Bangladesh has blamed logistics for a delay in returning some of the 680,000 Rohingya Muslims who fled across the border to escape violence in Myanmar.
- Repatriation of some of the 680,000 Rohingya who fled Myanmar was due to begin today
- But with just hours to go Bangladesh officials announced a delay
- Fortify Rights says many Rohingyas would have nowhere to live
Today was supposed to be the start of the Rohingya repatriation, but with just hours to go, Bangladesh announced the delay, with the refugee relief and rehabilitation commissioner Abul Kalam saying "there are many things remaining".
"The list of people to be sent back is yet to be prepared, their verification and setting up of transit camps is remaining," he said.
Investigation and advocacy group Fortify Rights welcomed the move, saying it was far too soon to send vulnerable people back to Myanmar, but said "it's been delayed for the wrong reasons".
"The authorities in Bangladesh right now are saying that it's been delayed essentially for logistical reasons, not for reasons of insecurity or human rights violations that are still ongoing in Rakhine State," Fortify Rights' Matthew Smith said.
Mr Smith said many Rohingyas would have nowhere to live.
"Their physical villages have been razed for the most part, I mean we're talking several hundred villages throughout northern Rakhine State have been burned to the ground over the last year," he said.
"So in those cases, people are going back to heaps of ashes or villages that have already been bulldozed."
The bulldozers were also at work at the site of at least one transit camp in Myanmar.
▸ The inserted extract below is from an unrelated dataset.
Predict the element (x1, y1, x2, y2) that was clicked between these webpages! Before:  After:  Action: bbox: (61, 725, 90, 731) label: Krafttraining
Officials insisted the camp was ready to accept the Rohingyas, but footage shot by local journalists on a government-arranged tour of the site suggested otherwise.
It showed a huge dusty field with a handful of surveyors and diggers, a few large white tents labelled for workers — but no other accommodation, toilets, drinking water or health care infrastructure could be seen in the clip.
Mr Smith said even if the camps were built, the apartheid system the Rohingyas fled remained in place.
"Well, we would expect they would go back to a situation of confinement … deny freedom of movement to all Rohingya … including 120,000 in internment camps … transit sites," Mr Smith said.
The United Nations refugee agency is stressing that Rohingyas should only go back to Myanmar voluntarily, and only if their rights and basic safety can be protected.
When the repatriation plan was announced in November, a survey found 89 per cent of Rohingyas did not want to go back.